Biography:
Richard Woodhams, who retired from The Philadelphia Orchestra in September 2018, became principal oboe of the Orchestra in 1977. He succeeded his teacher at the Curtis Institute of Music, John de Lancie.
Mr. Woodhams’s tenure included many solo appearances in Philadelphia, as well as in Chicago, New York, Boston and other cities throughout the United States and Asia in collaboration with its four previous music directors. He recorded the Strauss Oboe Concerto with Wolfgang Sawallisch and gave first performances with the Orchestra of solo works by J.S. Bach, Bellini, Haydn, George Rochberg, Christopher Rouse, Joan Tower, and Vaughan Williams. Additionally he has premiered chamber works locally by William Bolcom, Chuck Holdeman, Thea Musgrave, Bernard Rands, Ned Rorem, Richard Wernick, and Ellen Taaffe Zwilich.

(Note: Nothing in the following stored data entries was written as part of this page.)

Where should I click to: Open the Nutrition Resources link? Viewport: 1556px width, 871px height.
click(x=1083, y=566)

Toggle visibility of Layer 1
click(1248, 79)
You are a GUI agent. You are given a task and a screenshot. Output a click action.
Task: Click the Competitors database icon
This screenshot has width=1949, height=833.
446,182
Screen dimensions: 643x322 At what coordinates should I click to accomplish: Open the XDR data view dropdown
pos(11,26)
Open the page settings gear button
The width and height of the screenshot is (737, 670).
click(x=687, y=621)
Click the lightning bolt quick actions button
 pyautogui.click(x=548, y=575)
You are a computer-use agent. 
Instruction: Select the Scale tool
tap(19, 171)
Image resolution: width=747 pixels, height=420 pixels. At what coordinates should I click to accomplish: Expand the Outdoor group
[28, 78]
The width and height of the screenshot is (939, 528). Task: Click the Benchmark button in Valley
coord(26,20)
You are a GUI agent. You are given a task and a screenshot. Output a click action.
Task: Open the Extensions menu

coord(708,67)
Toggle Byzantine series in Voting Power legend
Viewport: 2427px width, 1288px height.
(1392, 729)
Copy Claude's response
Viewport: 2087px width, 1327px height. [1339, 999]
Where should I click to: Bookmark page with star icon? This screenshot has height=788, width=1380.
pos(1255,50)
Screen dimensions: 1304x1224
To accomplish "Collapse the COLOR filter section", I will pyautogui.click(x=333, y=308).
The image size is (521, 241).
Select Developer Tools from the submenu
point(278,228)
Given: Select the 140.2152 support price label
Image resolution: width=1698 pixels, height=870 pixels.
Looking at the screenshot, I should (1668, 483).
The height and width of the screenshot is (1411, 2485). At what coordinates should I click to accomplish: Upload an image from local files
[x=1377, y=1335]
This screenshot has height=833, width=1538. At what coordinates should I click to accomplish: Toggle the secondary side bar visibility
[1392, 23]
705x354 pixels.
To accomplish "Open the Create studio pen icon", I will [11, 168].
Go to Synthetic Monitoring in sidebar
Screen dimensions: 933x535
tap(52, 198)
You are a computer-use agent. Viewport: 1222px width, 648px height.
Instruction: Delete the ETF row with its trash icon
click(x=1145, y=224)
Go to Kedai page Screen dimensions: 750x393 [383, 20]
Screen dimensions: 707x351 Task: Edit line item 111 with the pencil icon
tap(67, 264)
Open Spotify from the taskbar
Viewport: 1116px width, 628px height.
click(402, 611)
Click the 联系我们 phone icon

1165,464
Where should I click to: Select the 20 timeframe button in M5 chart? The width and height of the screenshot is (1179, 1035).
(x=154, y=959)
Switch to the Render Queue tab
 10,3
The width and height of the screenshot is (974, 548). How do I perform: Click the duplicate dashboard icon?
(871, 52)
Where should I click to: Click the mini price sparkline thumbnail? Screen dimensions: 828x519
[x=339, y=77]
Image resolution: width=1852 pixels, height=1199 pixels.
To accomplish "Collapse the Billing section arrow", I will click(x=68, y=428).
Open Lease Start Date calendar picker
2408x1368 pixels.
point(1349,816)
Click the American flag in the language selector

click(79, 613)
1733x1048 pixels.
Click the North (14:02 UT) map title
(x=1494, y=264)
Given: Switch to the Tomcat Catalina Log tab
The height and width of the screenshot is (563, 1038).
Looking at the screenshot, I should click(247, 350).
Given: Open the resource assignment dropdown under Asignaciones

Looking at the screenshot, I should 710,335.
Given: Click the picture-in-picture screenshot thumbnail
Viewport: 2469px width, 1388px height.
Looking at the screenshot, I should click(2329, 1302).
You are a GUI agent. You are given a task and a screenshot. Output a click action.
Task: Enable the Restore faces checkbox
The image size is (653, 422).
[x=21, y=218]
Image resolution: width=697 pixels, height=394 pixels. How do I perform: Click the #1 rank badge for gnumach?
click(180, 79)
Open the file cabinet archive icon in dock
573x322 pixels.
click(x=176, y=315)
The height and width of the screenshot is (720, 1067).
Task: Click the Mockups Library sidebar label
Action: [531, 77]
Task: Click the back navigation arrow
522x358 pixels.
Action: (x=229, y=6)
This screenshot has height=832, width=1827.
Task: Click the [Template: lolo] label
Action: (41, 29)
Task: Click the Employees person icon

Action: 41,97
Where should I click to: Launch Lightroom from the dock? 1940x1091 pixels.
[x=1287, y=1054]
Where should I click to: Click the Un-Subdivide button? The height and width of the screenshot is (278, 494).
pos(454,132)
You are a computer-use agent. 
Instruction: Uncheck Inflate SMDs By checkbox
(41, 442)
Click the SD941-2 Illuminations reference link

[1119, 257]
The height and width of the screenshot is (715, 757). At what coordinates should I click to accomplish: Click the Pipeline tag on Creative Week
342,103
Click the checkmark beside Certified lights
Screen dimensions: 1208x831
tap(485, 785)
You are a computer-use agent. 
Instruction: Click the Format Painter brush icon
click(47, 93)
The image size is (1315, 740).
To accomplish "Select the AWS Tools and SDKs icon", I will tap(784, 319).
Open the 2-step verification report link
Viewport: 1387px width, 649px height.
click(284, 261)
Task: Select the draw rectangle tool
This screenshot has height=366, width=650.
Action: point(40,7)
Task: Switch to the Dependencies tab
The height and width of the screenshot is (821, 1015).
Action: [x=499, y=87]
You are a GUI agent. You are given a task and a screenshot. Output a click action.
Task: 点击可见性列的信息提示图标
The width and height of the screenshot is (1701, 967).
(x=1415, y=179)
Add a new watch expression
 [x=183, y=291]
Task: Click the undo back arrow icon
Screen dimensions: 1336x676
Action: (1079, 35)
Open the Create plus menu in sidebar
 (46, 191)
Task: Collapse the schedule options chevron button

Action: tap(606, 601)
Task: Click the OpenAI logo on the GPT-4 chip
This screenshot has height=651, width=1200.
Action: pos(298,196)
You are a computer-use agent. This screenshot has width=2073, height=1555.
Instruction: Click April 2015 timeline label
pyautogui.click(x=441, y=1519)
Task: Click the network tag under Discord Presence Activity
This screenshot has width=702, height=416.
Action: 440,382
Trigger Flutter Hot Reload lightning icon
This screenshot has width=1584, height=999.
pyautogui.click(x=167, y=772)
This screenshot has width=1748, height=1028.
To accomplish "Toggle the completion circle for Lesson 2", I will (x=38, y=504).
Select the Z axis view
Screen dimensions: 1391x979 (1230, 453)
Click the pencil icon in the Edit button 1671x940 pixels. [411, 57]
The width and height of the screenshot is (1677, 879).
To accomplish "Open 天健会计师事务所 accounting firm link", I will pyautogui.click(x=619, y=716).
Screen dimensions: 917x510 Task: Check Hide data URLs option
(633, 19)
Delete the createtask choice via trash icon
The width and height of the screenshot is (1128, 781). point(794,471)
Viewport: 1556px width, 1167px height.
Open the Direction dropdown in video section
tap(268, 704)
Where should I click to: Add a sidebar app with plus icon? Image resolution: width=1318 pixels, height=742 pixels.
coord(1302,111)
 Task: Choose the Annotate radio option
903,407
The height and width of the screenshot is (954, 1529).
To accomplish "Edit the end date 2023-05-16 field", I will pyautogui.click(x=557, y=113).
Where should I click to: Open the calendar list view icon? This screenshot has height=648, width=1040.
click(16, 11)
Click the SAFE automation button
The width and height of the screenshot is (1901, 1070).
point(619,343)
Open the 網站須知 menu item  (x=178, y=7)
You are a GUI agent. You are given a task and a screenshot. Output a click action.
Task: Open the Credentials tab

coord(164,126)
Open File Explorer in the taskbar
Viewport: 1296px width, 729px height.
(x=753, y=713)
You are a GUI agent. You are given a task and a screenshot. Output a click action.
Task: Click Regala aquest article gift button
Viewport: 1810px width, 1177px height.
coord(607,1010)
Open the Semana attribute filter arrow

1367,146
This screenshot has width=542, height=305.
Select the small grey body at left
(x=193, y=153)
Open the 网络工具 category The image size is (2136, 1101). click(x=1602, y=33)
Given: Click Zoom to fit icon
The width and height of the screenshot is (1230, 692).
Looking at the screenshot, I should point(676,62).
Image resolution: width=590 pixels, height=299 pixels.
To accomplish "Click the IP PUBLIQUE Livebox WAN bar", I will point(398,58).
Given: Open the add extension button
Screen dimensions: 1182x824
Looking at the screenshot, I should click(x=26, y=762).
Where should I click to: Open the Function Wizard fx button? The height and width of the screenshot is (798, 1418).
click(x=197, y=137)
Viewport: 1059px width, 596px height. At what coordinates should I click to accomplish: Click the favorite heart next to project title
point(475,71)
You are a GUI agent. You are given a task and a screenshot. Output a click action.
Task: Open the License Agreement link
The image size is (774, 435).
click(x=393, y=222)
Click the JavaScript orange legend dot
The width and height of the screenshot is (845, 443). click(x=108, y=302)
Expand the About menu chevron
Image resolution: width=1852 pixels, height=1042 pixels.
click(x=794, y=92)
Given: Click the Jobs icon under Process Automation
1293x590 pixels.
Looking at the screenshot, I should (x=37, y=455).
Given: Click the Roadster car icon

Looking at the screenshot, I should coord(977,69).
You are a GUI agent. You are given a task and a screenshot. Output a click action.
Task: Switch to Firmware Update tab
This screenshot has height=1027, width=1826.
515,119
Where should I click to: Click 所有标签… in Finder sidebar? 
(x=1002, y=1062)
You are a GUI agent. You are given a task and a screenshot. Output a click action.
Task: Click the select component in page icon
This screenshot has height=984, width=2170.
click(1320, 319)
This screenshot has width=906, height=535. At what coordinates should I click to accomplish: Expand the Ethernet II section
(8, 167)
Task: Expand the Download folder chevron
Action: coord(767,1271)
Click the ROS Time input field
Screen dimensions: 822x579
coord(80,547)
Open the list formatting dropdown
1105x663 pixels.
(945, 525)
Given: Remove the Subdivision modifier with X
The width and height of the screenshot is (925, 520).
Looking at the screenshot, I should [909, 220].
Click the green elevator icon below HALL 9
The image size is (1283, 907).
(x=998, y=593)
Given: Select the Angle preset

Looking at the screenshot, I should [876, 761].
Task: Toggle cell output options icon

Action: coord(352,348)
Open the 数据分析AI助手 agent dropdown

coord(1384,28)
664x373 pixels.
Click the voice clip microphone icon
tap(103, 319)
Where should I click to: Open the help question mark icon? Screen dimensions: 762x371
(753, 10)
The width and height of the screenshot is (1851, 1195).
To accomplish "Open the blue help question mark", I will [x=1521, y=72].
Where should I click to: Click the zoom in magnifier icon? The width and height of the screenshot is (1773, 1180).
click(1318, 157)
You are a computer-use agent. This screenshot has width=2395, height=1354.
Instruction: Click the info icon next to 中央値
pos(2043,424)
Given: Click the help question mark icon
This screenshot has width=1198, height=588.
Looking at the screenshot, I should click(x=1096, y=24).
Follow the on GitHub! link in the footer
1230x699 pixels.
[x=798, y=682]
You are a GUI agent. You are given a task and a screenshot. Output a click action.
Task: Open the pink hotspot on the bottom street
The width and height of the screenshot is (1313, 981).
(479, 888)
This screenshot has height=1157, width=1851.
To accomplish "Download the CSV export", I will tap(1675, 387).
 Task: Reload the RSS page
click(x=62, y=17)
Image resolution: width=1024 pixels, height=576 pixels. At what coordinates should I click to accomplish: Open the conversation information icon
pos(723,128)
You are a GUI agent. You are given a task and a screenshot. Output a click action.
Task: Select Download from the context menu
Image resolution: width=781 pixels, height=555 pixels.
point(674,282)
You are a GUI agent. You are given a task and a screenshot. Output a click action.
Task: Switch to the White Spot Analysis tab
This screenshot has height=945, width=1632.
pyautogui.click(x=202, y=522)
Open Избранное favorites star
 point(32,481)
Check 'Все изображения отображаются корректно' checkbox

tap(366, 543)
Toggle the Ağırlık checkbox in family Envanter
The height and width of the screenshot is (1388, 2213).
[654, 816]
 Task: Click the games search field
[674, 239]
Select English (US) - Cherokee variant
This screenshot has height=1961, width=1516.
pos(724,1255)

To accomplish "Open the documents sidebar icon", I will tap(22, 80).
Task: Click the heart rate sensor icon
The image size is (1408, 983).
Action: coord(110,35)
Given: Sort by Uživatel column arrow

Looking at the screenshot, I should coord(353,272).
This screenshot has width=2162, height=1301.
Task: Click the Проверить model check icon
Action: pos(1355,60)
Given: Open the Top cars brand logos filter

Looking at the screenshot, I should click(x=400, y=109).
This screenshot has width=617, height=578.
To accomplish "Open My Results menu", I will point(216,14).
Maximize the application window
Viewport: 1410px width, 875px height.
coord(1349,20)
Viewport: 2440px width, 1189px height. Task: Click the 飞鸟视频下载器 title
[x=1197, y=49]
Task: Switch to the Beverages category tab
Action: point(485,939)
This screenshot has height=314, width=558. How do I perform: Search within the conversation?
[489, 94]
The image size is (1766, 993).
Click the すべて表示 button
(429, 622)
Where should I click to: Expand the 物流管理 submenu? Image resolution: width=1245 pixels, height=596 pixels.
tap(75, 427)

Mr. Woodhams has also performed solo works in his career with such notable musicians as violinists Alexander Schneider and Itzhak Perlman, pianists Christoph Eschenbach and Jean-Yves Thibaudet, as well as the Guarneri, Orion, and Dover string Quartets. He also recorded Tower’s Island Prelude with Tokyo String Quartet.
Mr. Woodhams has taught at the Curtis Institute since 1985 and has given master classes at many prominent schools worldwide, including London’s Royal College of Music, the Juilliard School, Rice University, and the Shanghai Concervatory. His former students occupy prominent playing and teaching positions in the United States and abroad. He has participated in the Marlboro, La Jolla, and Aspen music festivals, among others.
Mr. Woodhams began his oboe studies with Raymond Dusté in his native Palo Alto, California, and his orchestral career in 1969 with the St. Louis Symphony under Walter Susskind. In 2018 he received the annual award of the Philadelphia Musical Society of Philadelphia and this summer will be elected an honorary member of the International Double Reed Society.